O cenário começou a mudar justamente quando Ricardo passou a perceber que, dentro daquele modelo político, dificilmente teria espaço para construir um projeto próprio. Sem grande estrutura partidária no antigo cenário, enfrentando dificuldades até para viabilizar uma chapa competitiva para federal, ele caminhava para um isolamento político perigoso. Foi nesse momento que a reestruturação do PL em Sergipe, puxada por Rodrigo Valadares e avalizada diretamente pelo núcleo nacional, acabou mudando completamente o rumo da sua caminhada, virando uma grande oportunidade.
Ricardo deixou de ser apenas o vice da gestão Emília para ganhar identidade política própria dentro do conservadorismo sergipano. Ao lado de Rodrigo, passou a integrar um novo eixo de poder da direita no estado, diretamente conectado ao eleitorado conservador mais fiel e também ao núcleo político ligado a Jair e Flávio Bolsonaro.

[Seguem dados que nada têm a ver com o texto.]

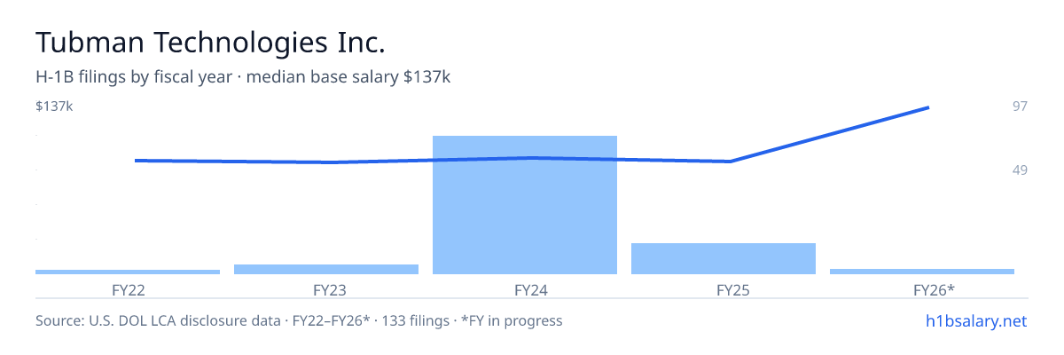The height and width of the screenshot is (355, 1064).
Task: Select the FY23 filings bar
Action: [326, 269]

Hoje, o que mais incomoda antigos aliados é justamente o fato de Ricardo ter deixado de depender politicamente do agrupamento que antes o escanteava. O vice que muitos tratavam como descartável agora virou peça estratégica na disputa interna da direita e pode, inclusive, atrapalhar os planos de quem tentava concentrar o controle absoluto do campo conservador em Sergipe, além de também ter a possibilidade de virar um dos grandes líderes direitistas no estado, a depender do resultado das eleições deste ano.